Logging
D2iQ Kubernetes Platform (DKP) comes with a pre-configured logging stack that allows you to collect and visualize pod and admin log data at the Workspace level. The logging stack is also multi-tenant capable. Multi-tenancy is enabled at the Project level through role-based access control (RBAC).
By default, logging is disabled on managed and attached clusters. You need to enable the logging stack applications explicitly on the workspace to make use of these capabilities.

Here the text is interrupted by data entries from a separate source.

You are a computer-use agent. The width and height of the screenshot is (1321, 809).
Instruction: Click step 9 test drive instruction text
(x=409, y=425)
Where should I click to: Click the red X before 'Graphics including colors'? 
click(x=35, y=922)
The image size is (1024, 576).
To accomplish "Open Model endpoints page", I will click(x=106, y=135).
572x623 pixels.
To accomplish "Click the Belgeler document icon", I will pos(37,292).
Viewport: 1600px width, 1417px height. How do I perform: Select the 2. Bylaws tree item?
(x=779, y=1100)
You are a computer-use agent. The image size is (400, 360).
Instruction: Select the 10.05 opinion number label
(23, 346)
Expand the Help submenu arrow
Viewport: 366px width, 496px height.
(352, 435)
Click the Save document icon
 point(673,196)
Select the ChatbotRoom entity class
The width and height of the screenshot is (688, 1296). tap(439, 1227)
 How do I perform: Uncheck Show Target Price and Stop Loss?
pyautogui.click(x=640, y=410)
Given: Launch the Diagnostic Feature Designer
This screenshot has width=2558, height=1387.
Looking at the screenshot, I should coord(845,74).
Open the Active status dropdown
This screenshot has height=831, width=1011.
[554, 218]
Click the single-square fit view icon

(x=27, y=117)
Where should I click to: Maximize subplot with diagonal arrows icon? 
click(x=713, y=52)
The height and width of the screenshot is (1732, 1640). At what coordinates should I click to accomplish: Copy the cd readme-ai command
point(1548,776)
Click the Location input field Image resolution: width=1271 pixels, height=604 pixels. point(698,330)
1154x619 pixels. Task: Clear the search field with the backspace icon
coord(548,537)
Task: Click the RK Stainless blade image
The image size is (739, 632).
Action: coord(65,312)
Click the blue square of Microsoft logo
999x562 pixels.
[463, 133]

The primary components of the logging stack include these platform services:
BanzaiCloud Logging-operator
Grafana and Grafana Loki
Fluent Bit and Fluentd
In addition to these platform services, logging relies on other software and system facilities, including the container runtime, the journald facility, and systemd configuration are used to collect logs and messages from all the machines in the cluster.
The following diagram illustrates how different components of the logging stack collect log data and provide information about clusters:
The DKP logging stack aggregates logs from applications and nodes running inside your cluster.
DKP uses the BanzaiCloud Logging-operator to manage the Fluent Bit and Fluentd deployments that collect pod logs, using Kubernetes API extensions called custom resources. The custom resources allow users to declare logging configurations using kubectl
commands. The Fluent Bit instance deployed by Logging-operator gathers pod logs data and sends it to Fluentd, which forwards it to the appropriate Grafana Loki servers based on the configuration defined in custom resources.
Loki then indexes the log data by label and stores it for querying. Loki maintains log order integrity but does not index the log messages themselves, which improves its efficiency and lowers its footprint.